> [Work required]:
Where the line containing "The height and width of the screenshot is (840, 1409)." appears in the entries below, begin there and output every line through the last, exactly, minus the pictures.

Stored data
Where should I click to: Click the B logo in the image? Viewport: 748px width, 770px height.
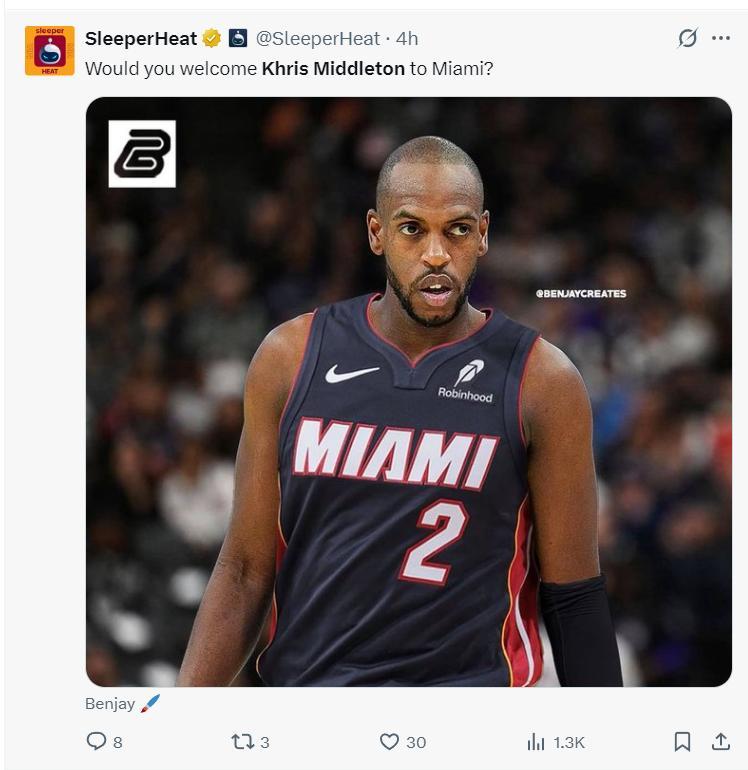click(142, 154)
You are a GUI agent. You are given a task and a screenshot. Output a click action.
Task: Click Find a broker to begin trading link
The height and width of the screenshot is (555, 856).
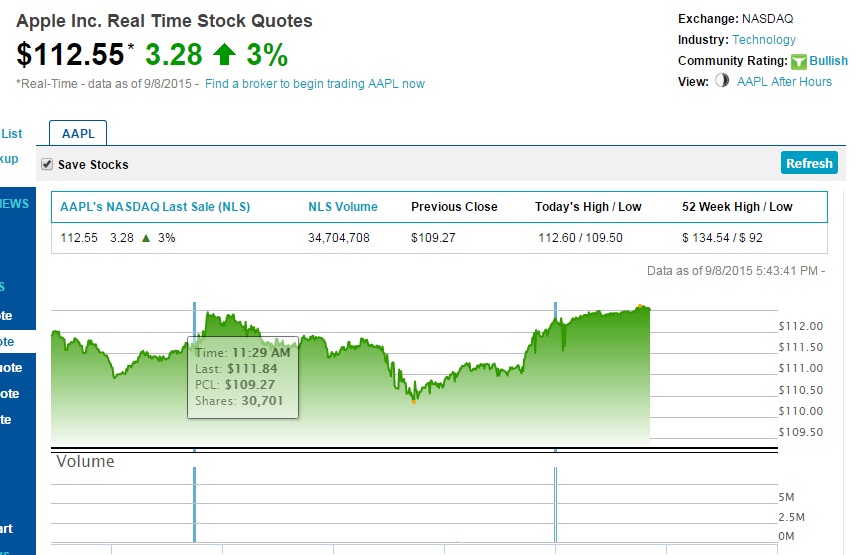point(314,83)
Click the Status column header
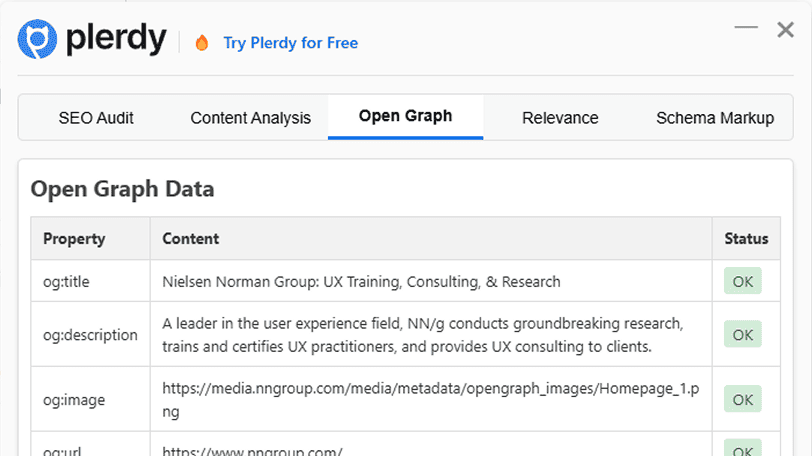This screenshot has width=812, height=456. point(746,239)
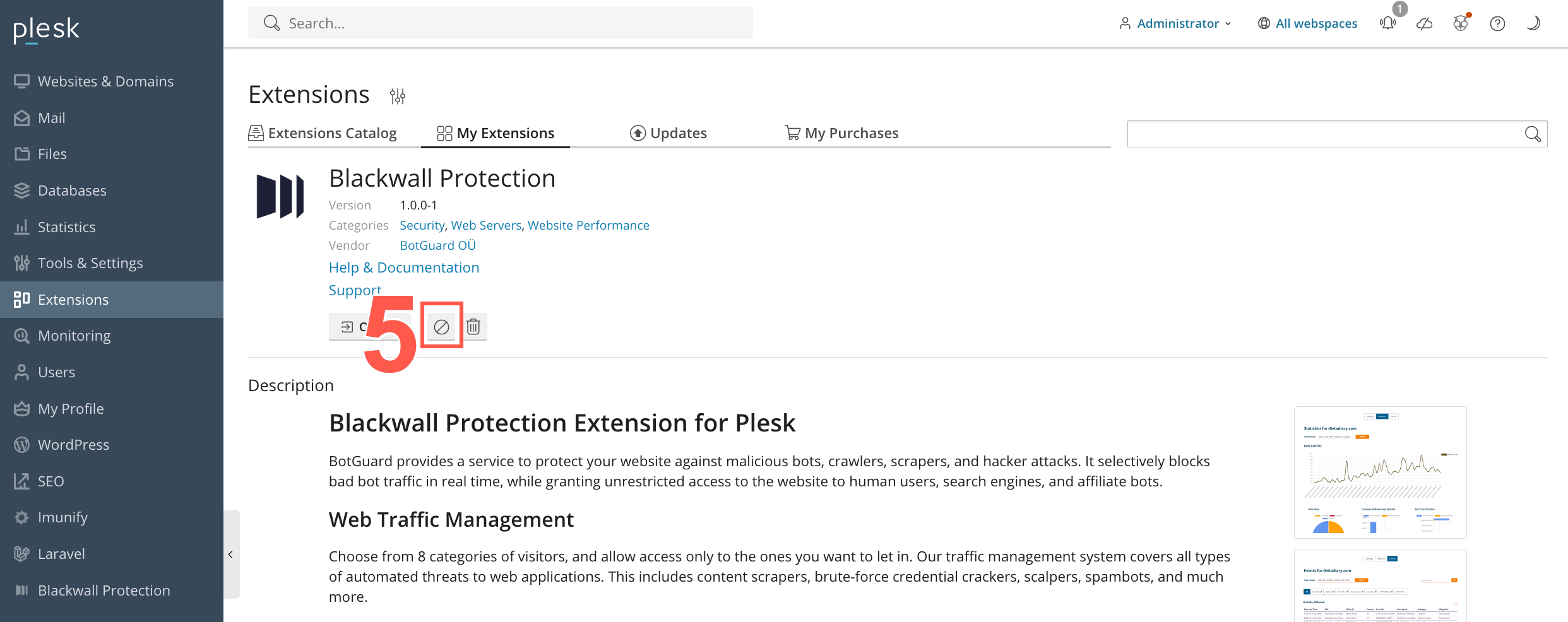Click the disable extension icon
Screen dimensions: 1568x622
click(441, 327)
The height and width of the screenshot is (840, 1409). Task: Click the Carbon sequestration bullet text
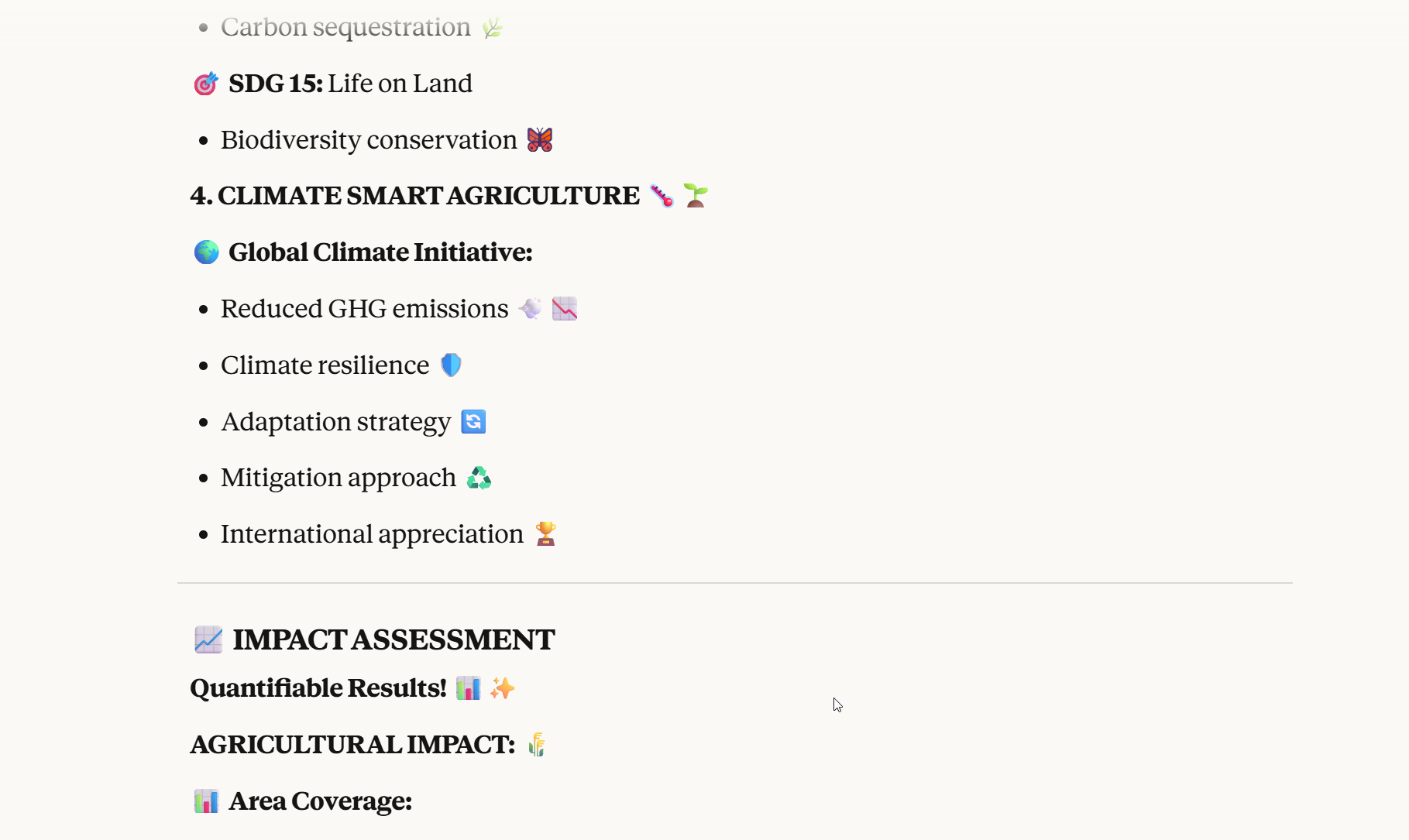point(345,27)
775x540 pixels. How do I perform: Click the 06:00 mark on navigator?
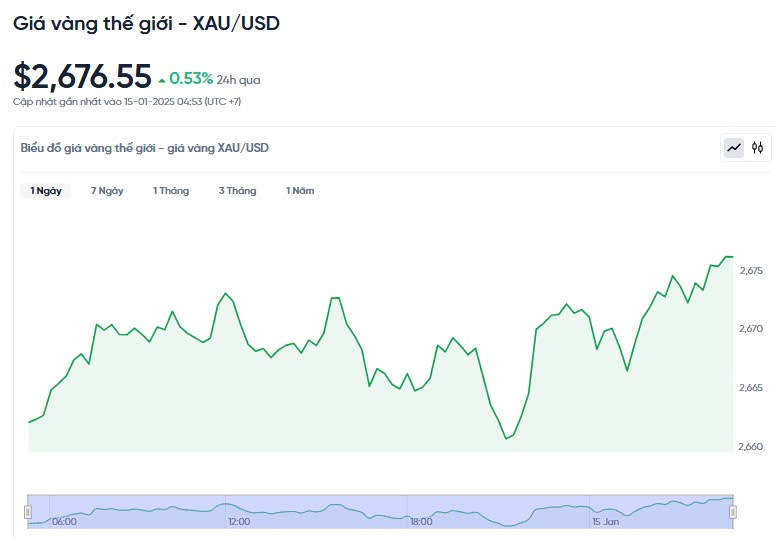pos(64,521)
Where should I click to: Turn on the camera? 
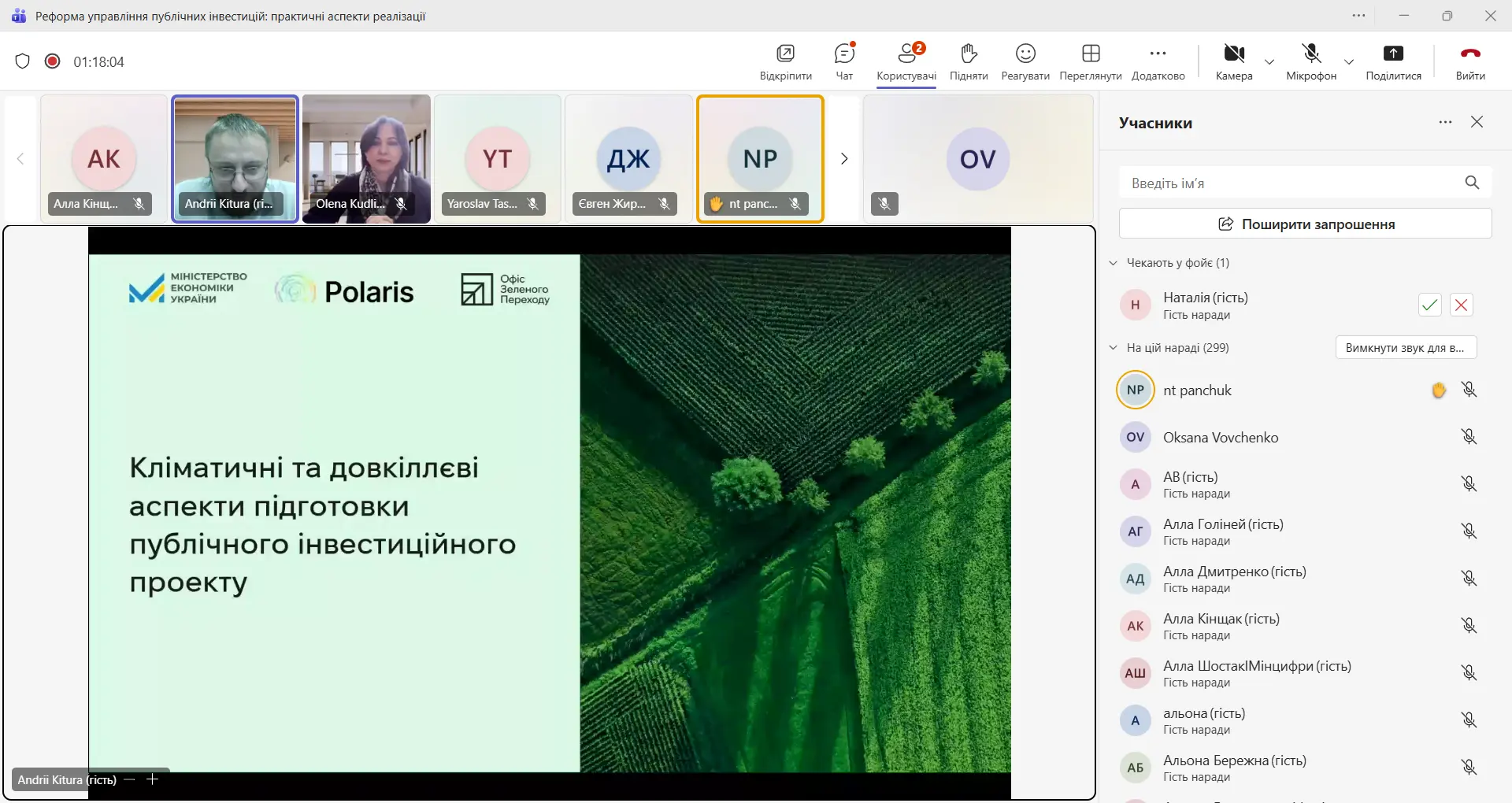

> [Response to this exercise]:
The height and width of the screenshot is (840, 1409). Task: Click the Carbon sequestration bullet text
point(345,27)
775x540 pixels. How do I perform: Click the 06:00 mark on navigator?
pos(64,521)
Where should I click to: Turn on the camera? 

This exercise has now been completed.